--- Dataset extract ---

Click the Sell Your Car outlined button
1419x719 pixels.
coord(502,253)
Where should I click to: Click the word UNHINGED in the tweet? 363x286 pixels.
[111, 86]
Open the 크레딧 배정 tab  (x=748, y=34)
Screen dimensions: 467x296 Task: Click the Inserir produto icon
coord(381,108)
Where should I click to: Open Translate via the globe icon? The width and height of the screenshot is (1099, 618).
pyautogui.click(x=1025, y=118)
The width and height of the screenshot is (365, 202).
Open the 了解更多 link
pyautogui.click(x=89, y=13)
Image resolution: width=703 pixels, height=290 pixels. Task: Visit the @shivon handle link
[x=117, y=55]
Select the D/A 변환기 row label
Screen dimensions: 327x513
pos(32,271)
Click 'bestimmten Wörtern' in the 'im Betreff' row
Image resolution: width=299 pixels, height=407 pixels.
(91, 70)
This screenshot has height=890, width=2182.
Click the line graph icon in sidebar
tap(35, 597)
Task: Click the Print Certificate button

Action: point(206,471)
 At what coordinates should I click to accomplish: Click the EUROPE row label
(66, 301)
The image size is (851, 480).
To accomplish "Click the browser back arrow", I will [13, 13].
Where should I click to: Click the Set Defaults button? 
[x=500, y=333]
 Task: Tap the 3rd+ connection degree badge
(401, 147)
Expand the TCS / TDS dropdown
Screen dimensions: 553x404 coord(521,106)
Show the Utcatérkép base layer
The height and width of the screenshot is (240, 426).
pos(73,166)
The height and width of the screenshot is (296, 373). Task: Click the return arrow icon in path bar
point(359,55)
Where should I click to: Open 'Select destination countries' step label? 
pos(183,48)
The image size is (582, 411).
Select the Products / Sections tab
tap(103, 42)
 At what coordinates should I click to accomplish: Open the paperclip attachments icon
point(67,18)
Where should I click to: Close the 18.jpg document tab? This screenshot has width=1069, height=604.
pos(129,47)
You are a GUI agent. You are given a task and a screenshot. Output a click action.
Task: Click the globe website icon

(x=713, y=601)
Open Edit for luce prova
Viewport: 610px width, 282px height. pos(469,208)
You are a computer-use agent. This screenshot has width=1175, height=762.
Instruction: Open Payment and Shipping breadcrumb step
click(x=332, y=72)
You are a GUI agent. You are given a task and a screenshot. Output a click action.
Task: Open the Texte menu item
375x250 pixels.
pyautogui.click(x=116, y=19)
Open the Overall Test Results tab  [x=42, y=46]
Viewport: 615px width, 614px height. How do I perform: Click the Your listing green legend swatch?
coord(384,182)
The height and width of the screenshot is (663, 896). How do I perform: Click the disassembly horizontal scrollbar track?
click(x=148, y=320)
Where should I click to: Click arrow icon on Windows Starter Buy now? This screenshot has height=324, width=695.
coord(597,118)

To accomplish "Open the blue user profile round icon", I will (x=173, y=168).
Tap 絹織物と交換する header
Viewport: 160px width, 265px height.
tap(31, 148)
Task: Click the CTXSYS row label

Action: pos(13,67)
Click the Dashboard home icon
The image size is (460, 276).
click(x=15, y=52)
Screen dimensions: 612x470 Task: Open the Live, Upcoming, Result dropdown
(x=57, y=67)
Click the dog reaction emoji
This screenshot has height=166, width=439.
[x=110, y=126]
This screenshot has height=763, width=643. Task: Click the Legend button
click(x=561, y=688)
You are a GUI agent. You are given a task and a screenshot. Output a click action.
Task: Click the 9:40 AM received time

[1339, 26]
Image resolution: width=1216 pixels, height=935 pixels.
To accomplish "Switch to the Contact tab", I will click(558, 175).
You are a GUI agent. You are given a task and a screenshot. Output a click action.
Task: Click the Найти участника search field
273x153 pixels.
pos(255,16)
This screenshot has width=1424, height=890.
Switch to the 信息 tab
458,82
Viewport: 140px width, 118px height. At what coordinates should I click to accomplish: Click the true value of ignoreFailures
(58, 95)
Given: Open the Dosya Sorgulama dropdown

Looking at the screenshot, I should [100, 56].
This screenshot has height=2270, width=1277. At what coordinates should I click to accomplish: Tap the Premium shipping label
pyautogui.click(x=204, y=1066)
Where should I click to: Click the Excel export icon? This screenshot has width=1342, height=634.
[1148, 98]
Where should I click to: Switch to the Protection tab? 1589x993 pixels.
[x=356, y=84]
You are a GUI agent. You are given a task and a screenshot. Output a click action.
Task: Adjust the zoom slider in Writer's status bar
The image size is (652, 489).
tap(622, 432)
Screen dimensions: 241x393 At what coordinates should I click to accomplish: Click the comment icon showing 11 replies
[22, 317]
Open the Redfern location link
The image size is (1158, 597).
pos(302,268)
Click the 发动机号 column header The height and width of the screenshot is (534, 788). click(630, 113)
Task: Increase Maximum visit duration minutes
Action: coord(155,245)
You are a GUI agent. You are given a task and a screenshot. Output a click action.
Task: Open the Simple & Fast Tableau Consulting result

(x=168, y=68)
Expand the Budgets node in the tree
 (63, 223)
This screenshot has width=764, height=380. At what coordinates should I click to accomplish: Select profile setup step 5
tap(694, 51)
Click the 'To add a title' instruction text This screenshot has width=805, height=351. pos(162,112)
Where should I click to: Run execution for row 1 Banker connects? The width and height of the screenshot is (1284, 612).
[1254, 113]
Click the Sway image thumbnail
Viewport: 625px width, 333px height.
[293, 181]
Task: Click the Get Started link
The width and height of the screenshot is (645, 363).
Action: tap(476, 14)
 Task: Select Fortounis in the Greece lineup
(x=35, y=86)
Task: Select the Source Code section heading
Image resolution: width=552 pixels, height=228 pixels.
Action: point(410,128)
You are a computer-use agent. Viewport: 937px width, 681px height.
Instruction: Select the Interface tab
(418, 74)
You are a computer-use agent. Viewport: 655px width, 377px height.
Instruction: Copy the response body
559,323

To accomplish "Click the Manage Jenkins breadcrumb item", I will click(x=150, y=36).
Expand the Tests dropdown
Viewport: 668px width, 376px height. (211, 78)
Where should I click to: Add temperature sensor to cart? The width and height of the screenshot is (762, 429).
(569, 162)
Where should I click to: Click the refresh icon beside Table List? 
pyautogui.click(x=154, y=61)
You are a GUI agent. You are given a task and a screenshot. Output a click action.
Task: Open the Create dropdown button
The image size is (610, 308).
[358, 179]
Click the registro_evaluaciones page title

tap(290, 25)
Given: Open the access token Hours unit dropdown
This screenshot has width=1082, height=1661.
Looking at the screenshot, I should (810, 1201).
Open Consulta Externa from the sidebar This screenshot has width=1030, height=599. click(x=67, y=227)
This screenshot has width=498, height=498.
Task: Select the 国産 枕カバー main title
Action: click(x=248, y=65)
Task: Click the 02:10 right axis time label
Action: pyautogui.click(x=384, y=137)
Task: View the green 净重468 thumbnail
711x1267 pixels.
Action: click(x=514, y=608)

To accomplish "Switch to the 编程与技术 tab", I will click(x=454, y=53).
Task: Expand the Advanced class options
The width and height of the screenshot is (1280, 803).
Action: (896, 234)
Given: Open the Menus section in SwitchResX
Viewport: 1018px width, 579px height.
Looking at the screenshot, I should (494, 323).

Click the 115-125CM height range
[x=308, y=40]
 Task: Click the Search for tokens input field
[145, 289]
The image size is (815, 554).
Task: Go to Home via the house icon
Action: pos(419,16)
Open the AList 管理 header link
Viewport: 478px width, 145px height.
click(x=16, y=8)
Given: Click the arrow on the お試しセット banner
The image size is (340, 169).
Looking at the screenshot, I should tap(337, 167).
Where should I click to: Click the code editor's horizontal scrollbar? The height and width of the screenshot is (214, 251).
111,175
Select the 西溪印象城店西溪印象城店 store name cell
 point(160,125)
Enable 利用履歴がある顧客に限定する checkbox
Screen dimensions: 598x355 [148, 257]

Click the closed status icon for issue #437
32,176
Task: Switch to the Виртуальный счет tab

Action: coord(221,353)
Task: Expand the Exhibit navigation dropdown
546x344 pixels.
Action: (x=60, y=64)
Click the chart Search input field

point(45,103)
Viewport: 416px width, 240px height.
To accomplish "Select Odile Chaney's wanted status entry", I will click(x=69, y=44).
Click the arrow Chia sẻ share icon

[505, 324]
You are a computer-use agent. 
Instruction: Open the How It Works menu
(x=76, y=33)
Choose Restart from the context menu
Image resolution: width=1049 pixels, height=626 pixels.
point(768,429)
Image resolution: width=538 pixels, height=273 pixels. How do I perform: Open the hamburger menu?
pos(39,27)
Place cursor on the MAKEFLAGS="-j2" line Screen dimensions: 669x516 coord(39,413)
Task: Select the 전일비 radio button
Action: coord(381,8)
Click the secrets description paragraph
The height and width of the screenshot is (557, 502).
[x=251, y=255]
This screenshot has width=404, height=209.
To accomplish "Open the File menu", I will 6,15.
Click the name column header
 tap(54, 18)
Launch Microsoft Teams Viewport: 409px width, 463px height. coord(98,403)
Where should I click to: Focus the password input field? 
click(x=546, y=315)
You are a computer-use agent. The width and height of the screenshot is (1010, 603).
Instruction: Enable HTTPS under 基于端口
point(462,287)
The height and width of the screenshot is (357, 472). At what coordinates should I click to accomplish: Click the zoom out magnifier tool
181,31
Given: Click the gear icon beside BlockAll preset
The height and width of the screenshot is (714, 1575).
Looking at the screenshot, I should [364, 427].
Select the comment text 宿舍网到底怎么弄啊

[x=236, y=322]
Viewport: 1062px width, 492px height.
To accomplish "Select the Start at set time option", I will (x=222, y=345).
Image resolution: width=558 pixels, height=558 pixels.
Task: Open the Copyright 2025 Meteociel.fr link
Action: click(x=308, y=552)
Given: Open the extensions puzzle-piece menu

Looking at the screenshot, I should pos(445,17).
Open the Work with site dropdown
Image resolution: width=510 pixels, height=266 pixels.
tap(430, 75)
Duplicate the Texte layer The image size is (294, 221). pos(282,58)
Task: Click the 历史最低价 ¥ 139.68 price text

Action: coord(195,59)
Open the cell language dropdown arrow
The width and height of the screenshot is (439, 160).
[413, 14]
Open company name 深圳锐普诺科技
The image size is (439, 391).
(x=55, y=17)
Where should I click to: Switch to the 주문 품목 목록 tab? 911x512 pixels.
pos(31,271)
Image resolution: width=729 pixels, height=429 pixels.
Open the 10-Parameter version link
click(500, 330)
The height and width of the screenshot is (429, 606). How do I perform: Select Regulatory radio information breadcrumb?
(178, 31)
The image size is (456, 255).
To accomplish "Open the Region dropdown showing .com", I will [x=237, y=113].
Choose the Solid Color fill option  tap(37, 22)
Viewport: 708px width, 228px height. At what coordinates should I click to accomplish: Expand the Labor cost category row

---

Return every line from the entries that holds the string "item".

Task: Open the Texte menu item
To accomplish "Click the Manage Jenkins breadcrumb item", I will click(x=150, y=36).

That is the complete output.